More particularly, Romano argued that the new corporatist doctrines had affected the core principle of public law, which he defined as the ‘impersonality of public power or, more precisely, the personification of power by the state considered as a person’ (Romano, Citation[1909] 1950, 313). This principle had allowed for a conception of the state as an entity capable of unifying the diverse elements of which it was composed, without being identified with them. As Romano argued, the principle of the state’s personality had first been developed by medieval jurists, who had distinguished between the body of the state and the individuals of which it was composed. More particularly, they had maintained a sort of dualism between the state and the prince, who was but a ‘patron or servant of the state’ (313). The principle of the state’s personality had thereby stimulated rulers and officials to exercise public power, not as holders of a personal entitlement, but as organs of the state, which was believed to express the supreme will of the community. According to Romano, this had allowed the state to

surpass the ephemeral existence of individuals, while being composed of men; to rise above their non-general interests, while mitigating and harmonizing [these interests]; to concern itself not only with present generations, but also with future ones, connecting diverse moments and energies in an uninterrupted continuum of time, actions and objectives. (313)

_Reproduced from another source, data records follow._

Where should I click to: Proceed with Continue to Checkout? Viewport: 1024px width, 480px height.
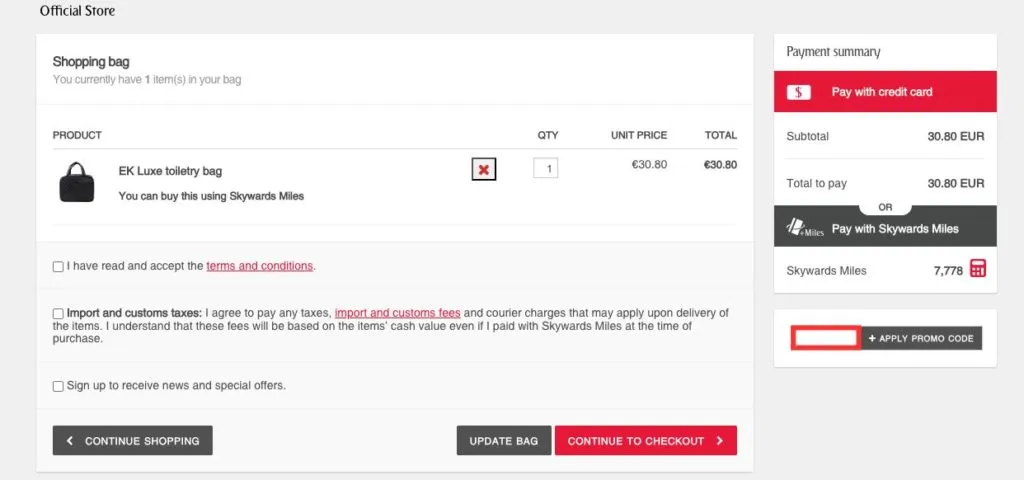[x=645, y=441]
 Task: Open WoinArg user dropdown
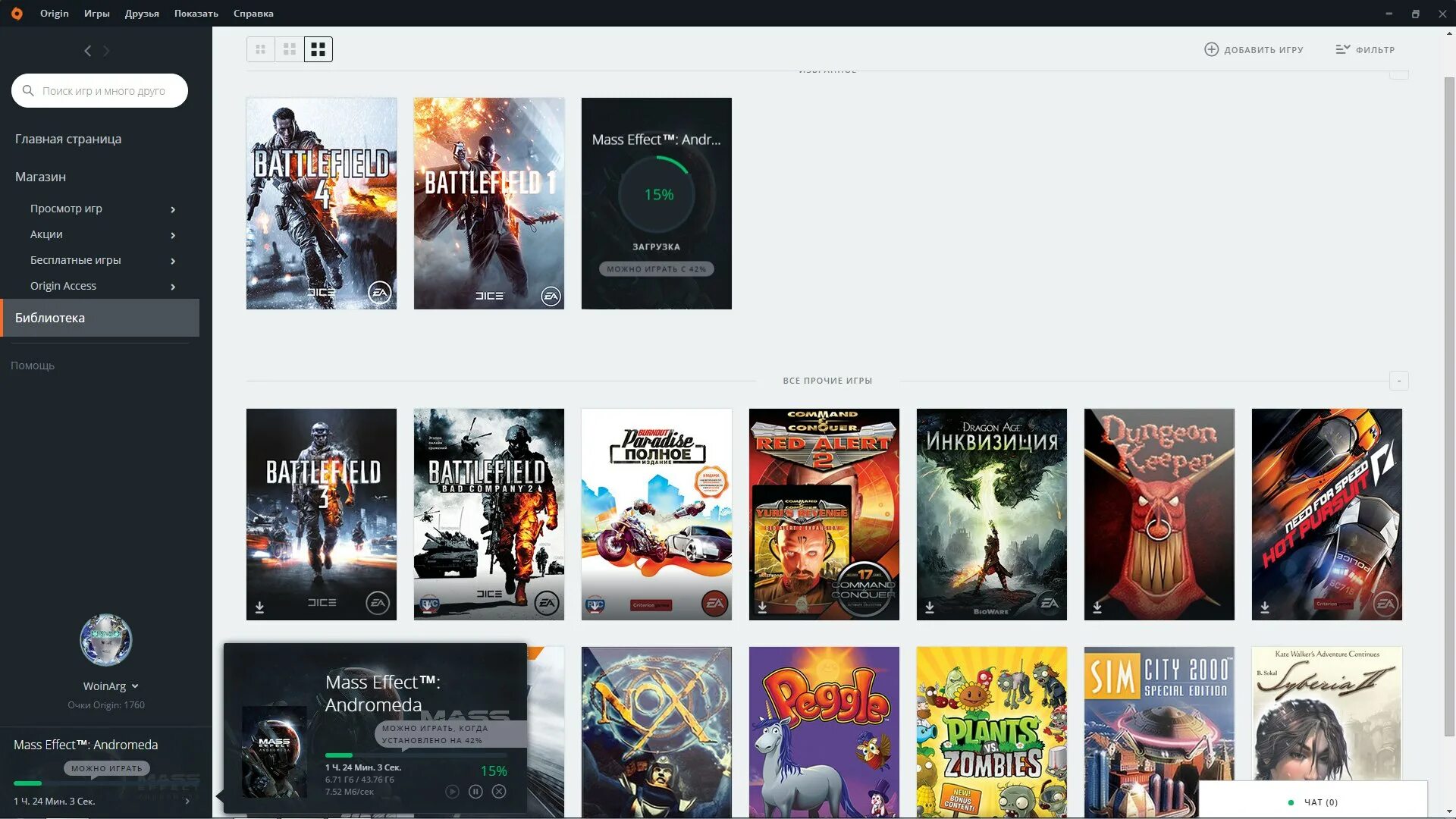(x=135, y=686)
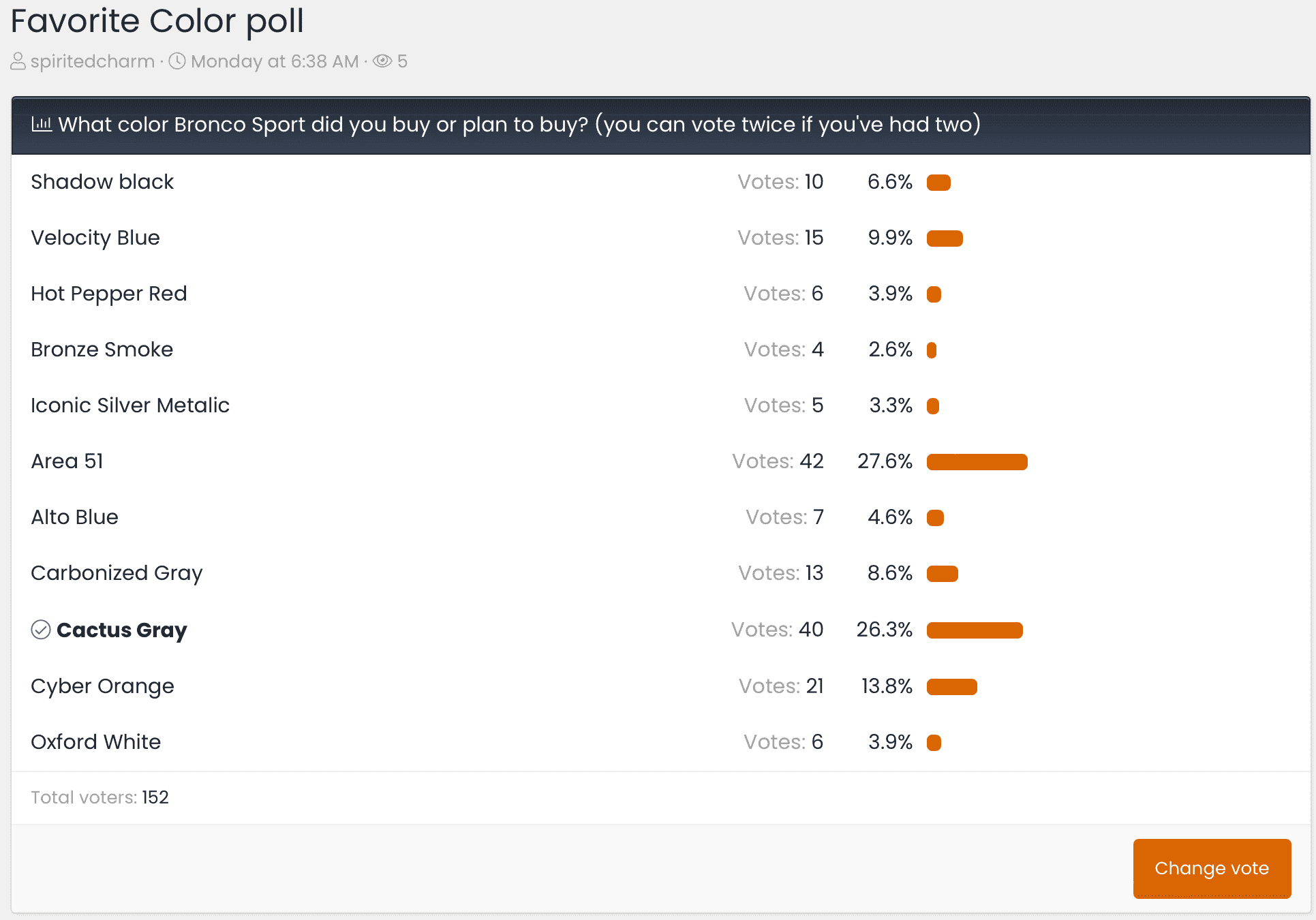The height and width of the screenshot is (920, 1316).
Task: Click the Favorite Color poll title
Action: click(156, 21)
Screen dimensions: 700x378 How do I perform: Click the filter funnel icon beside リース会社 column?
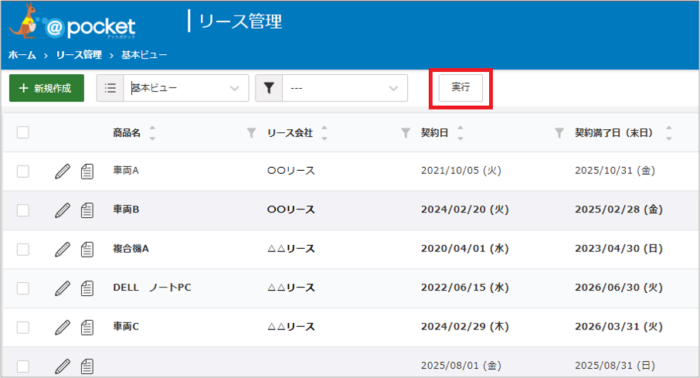click(251, 133)
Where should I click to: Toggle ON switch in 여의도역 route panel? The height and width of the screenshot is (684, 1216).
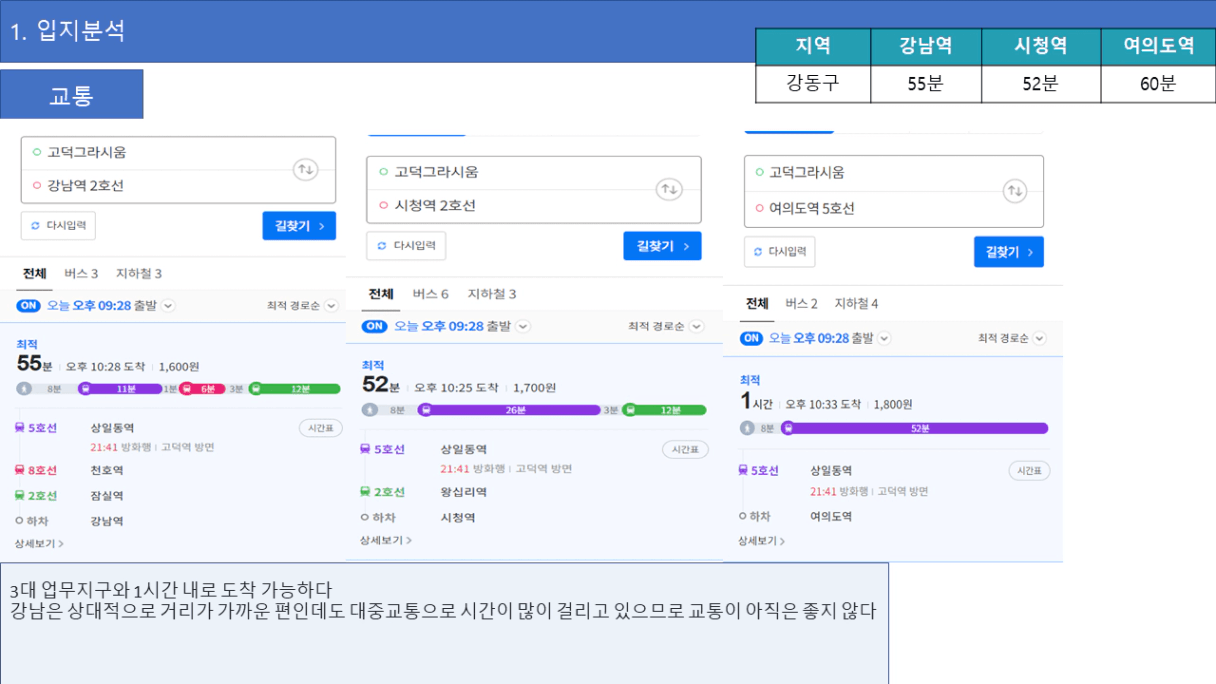pos(751,339)
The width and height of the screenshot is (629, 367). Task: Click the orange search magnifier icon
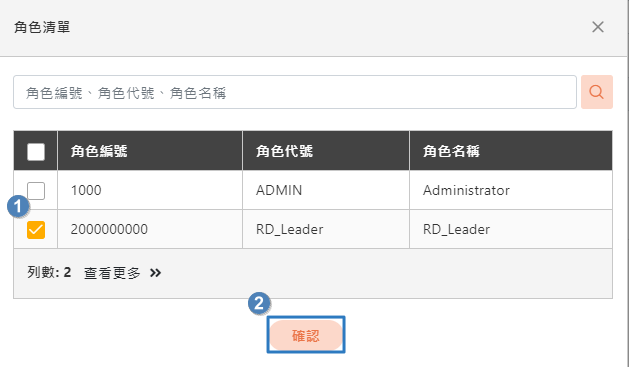pyautogui.click(x=597, y=92)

Crucially, as an institution, the state could retain its identity and perpetuate its goals, even if its membership changed over time. This allowed it to overcome the limited and transitory nature of human life itself.Footnote3

It was this principle of the personality of the state, and the dualism between office and office holder which it implied, that the new ‘corporatist’ doctrines rejected as a ‘useless fiction’. Rather than considering the state as being endowed with a personality and will of its own, they considered it the organ of a particular group or class. According to Romano, the fact that these doctrines had developed into antagonistic discourses could be explained by the inadequacy of the modern state itself (Romano, Citation[1909] 1950, 318). For Romano, the root cause was the French Revolution: it had given birth to a new understanding of the political community that had left little room for recognition of social forces outside the state, which were regarded as illegitimate survivals of the past. Thus, from 1791 on, corporations of artisans and guilds were dissolved, while their re-established in whatever form was prohibited. Henceforth, the state recognized only the individual citizen, an ‘individual seemingly armed with an infinite number of rights which were emphatically and generously proclaimed, but whose legitimate interests were in fact not always protected’ (Romano, Citation[1909] 1950, 317). However, social forces outside the state continued to demonstrate an indelible vitality. The modern state proved utterly incapable of regulating these social forces, the existence of which it did not even recognize. On Romano’s view, the failure to recognize and effectively represent the legitimate social interests of citizens explained why associations and collectives were increasingly inclined to side with those who strived for more radical and revolutionary transformations of public power (323).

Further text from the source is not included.